You're right......all the way along, but my problem is: the infected attachment with eicarcom2.zip was NOT Quarantined, like it should. I did get the report about the infection, but that was it! According to the manual, it should be quarantined automatically.

But I second your explanation, good story! But I just don't think it's right if nothing is done with the infection. Sure, I can do everything myself as a reaction on the report, but I think there should be some automatic action on this infected attachment, like other scanners do.

But.....keep it up and thanks again.

Putin

 

"But I second your explanation, good story! But I just don't think it's right if nothing is done with the infection. Sure, I can do everything myself as a reaction on the report, but I think there should be some automatic action on this infected attachment, like other scanners do."

What automatic action would you like to see? What is the "some automatic action" *you* would set it to?

 

At least that it is put in Quarantine, like the manual states!!!! That's all!!

Putin

 

Ahhh... so the documentation is wrong ;-) Got it.

 

Don't know if the documentation is wrong, maybe the program does not do what it should be doing. I really don't know.
When I activate eicar.com on that site, it is quarantined......great. When I receive a mail with eicarcom2.zip as an attachment, it is just reported and not quarantined.

Thanks again for your reply!

Putin

 

"maybe the program does not do what it should be doing. I really don't know"

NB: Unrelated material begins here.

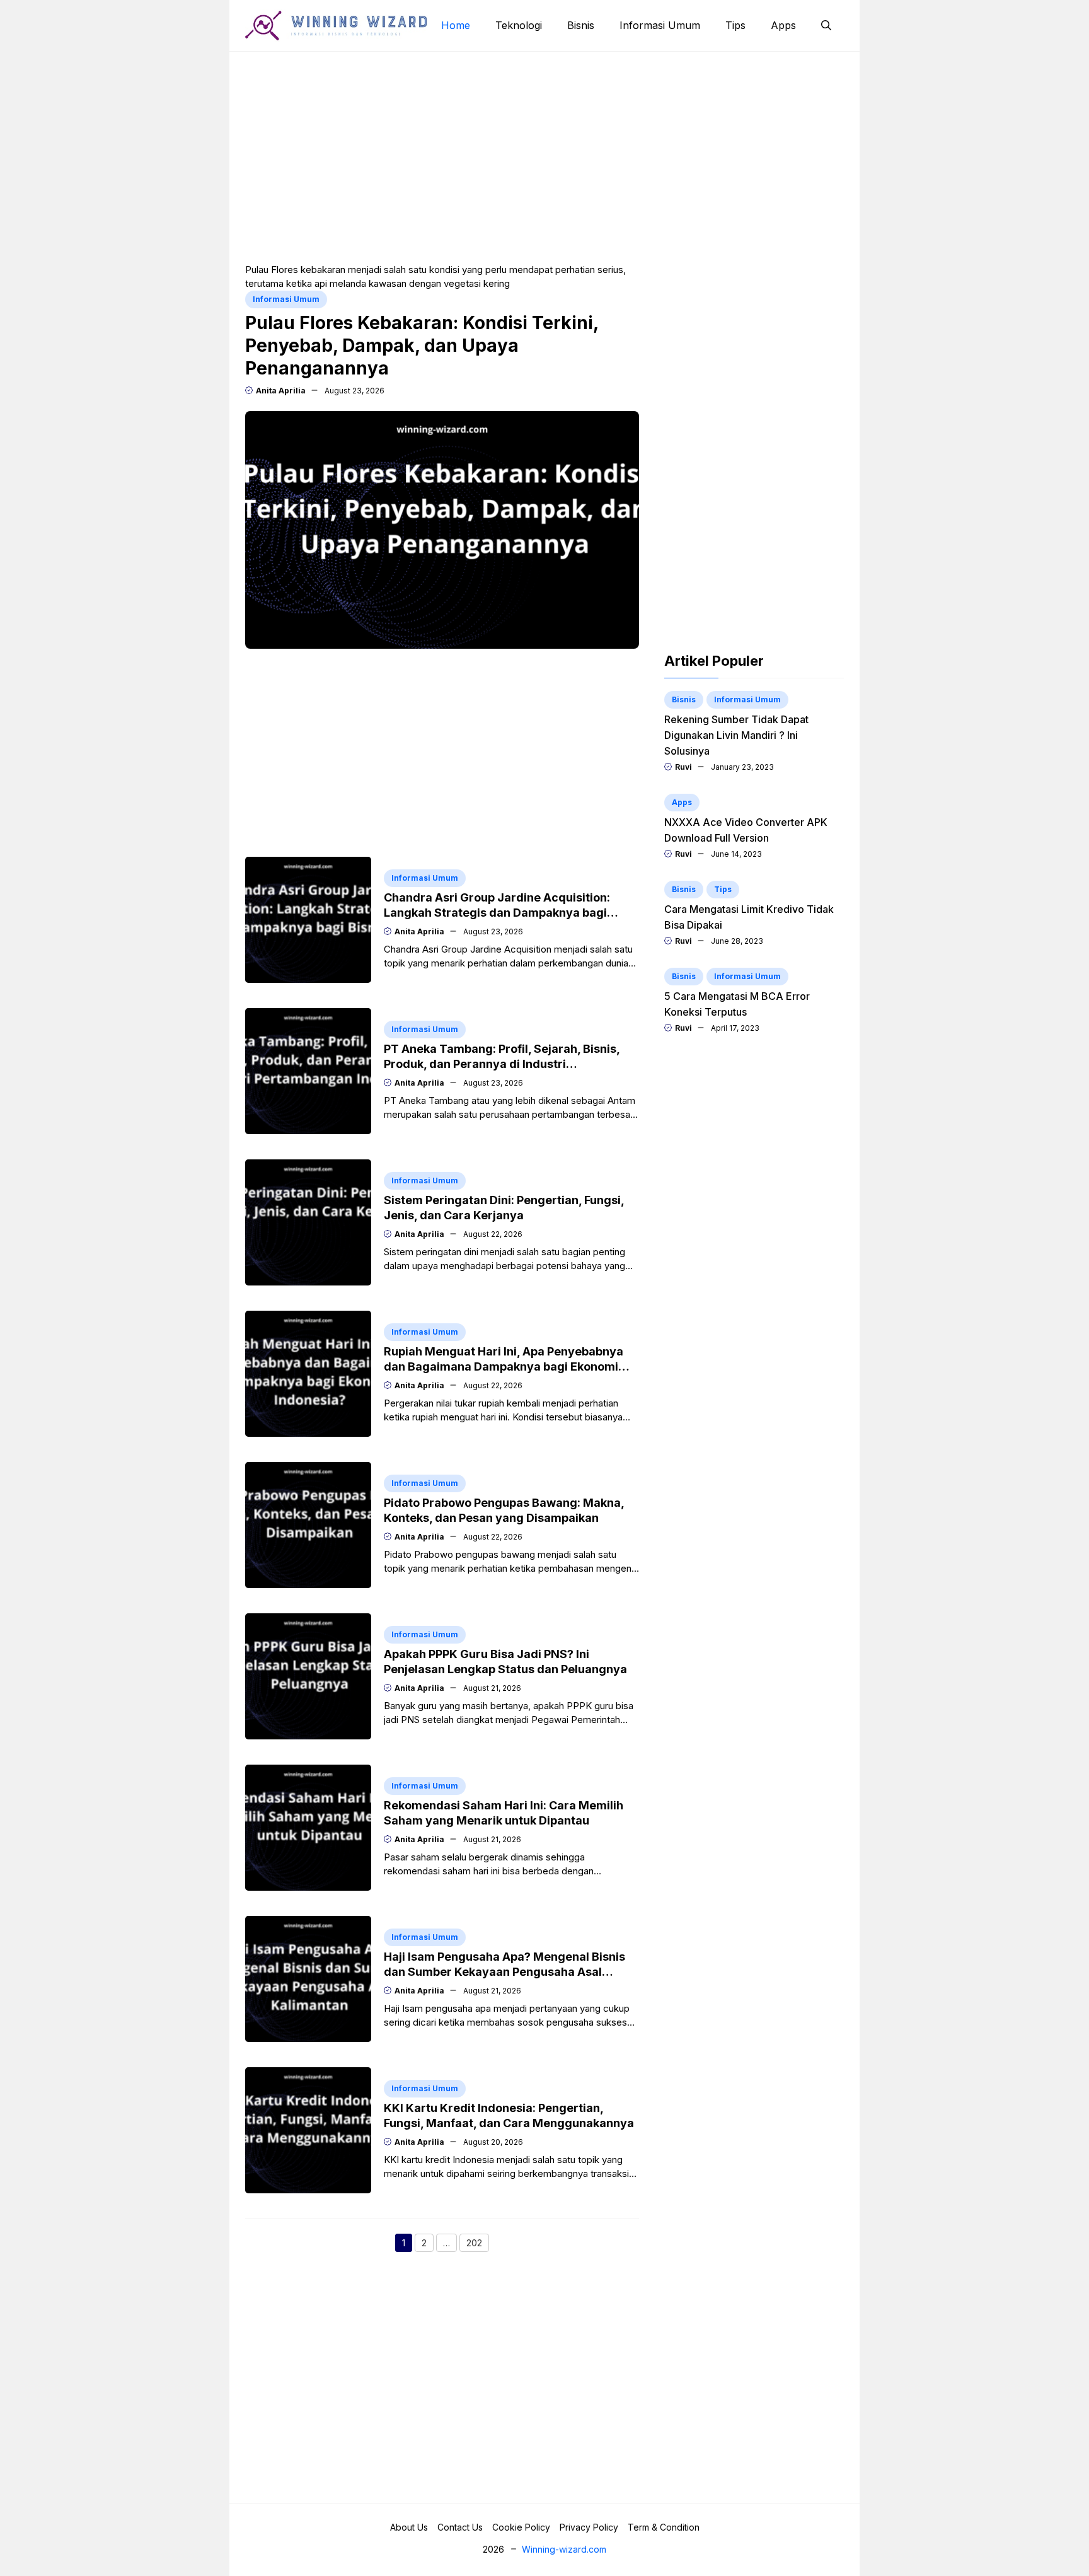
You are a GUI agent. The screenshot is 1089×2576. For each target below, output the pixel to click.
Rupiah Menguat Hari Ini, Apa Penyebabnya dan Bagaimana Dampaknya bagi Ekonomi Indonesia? (503, 1366)
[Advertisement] (544, 155)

Let me answer that It's doing what it is designed to do. The docs will be changed.

Shem,
CA

 

Thanks again and now I see the light......you are from CA!!!! I'll try to be happy with the way it works now and will report back about other findings as soon as the moment is there.
Keep up the good work and good luck with this great product!

Greetings & Putin

 

Just some other information about detecting and handling of infected e-mails.
I did the test at this site: http://www.testvirus.org/ with the following result.
Used AVG 7.0 Free version Beta and CA EZ Antivirus r7 Beta.

Results AVG 7.0 free Beta:

25 testmails
8 x not detected: #5, #8, #14, #16, #20, #23, #24, #25
17 x detected with the eicar file
17 x moved to Quarantine

which is a great score as all the infections mails are quarantined!

Result eTrust r7 Beta:

25 testmails
7 x not detected: #4, #5, # 20, #22, #23, #24, #25
18 x detected with the eicar file
8 x moved to quarantine: #1, #2, #3, #6, #9, #13, #15, #16
10 x detected with infection, but just reported and nothing done with:
#7, #10, #11, #14, #17, #18, #19, #21, #26

I find this no good, compared to AVG, as the program should at least move these to

quarantine and now these 10 files are left to be deleted or moved by hand!!!!!

I hope you can do something with this information.

Good luck & Putin

 

Thanks for all the info Putin. It's all related to the same issues I already explained, and currently it works as intended. Having said that, it is something we could change in future if enough users want it. Really appreciate you taking the time. Thanks!

 

I still like your program......don't get me wrong, just thought to try a few things.

But I really prefer an AV scanner, that deals with infected files one way or the other, like moving to quarantine at least!

Take care .......... Putin

 

And this is what Panda Platinum 7.0 did with the e-mail test.

Results Panda Platinum:

25 testmails
6 x not detected: #5, #16, #17, #19, #20, #24
19 x detected with the eicar file
7 x disinfected: #4, #11, #18, #21, #22, #23, #26
12 x moved to quarantine: #1, #2, #3, #6, #7, #8, #9, #10, #13, #14, #15, #25

so....all detections were dealt with!!!!!!